Early-1946: Establishment of the International Military Tribunal for the Far East
The IMTFE Charter, based in large part on the IMT Charter, was established by MacArthur’s order on January 19, 1946.61 USG officials, particularly Keenan, initially drafted the IMTFE Charter; the USG consulted its allies about the document only after MacArthur issued it.62 The IMTFE’s Rules of Procedure also were established on January 19 and were promulgated by the IMTFE on April 25.63 According to Solis Horwitz, who served on the IMTFE’s prosecution staff during the trial, the USG exclusively drafted the IMTFE Charter. It did so because Keenan, as the IMTFE’s Chief of Counsel, was tasked with preparing the details of the IMTFE, and none of the associate prosecutors had arrived in Japan before the Charter was promulgated.64 However, on April 26, the Charter was amended slightly to reflect the views of the Allied delegations.65
The Charter indicated that Tokyo would be the permanent seat of the tribunal. The proceedings were held in the auditorium of the old Japanese War Ministry in the Ichigaya neighborhood of Tokyo. This venue was symbolic: it had been the auditorium of the Imperial Army Officers School and then temporary headquarters of the Japanese military during WWII.66
On February 15, MacArthur appointed eleven judges to the IMTFE,67 one nominated by each of the nine members of the Instrument of Surrender68 plus one judge each from India and the Philippine Commonwealth.69 MacArthur did not reject any of the judicial nominees.70 These eleven judges thus represented the eleven-state membership of the FEC. The first American judge was John Higgins, Chief Justice of the Superior Court of Massachusetts.71 He was compelled to return (or chose to, because, according to Dower, his qualifications had been criticized) to the United States in July 1946 and therefore resigned.72 Major General Myron Cramer, former Judge Advocate General of the U.S. Army, replaced Higgins.73 MacArthur also had the power to appoint the IMTFE’s president, or chief judge, from among the judges at-large,74 and he chose the Australian representative, Sir William Webb.
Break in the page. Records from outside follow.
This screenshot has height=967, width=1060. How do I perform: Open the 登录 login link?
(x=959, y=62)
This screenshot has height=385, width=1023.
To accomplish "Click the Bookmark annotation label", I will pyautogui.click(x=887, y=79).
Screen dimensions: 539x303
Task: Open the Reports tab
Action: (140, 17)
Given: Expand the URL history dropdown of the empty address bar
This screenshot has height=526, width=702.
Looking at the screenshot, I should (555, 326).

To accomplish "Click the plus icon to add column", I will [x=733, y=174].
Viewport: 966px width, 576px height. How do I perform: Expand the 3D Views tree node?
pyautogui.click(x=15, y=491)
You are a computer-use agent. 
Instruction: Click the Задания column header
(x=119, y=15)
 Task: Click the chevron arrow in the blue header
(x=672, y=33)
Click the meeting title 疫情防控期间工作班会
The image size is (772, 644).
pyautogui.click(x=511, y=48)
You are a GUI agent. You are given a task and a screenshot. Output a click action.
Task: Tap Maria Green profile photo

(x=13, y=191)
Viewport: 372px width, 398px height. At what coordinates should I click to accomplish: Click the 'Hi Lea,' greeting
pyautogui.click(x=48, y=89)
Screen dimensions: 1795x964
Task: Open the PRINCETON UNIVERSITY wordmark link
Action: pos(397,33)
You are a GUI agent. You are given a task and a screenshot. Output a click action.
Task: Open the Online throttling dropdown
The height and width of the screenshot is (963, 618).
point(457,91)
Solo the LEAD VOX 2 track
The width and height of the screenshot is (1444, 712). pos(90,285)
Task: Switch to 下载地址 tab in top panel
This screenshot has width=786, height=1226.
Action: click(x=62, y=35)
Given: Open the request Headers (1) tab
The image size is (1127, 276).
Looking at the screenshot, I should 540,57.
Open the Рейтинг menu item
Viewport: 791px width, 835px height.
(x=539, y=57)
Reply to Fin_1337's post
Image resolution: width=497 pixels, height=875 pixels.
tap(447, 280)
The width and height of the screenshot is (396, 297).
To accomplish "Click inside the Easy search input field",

Whenever Webb was absent—not an uncommon event—Cramer served as acting president.75
Four months after the IMTFE’s IPS was established, three months after the IMTFE was created, and just before the IMTFE’s proceedings started in April, an International Defense Panel was created.76 Japanese citizens and, at the request of the Japanese government to the USG, Americans, too, served as defense counsel.77
Exercising its authority with respect to the Japanese occupation, the FEC issued a statement on April 3 concerning the “Apprehension, Trial[,] and Punishment of War Criminals in the Far East,” which was communicated to MacArthur twenty days later.78 This statement basically included all of the USG’s original directives to MacArthur—apparently a mere rubber stamp of USG policy.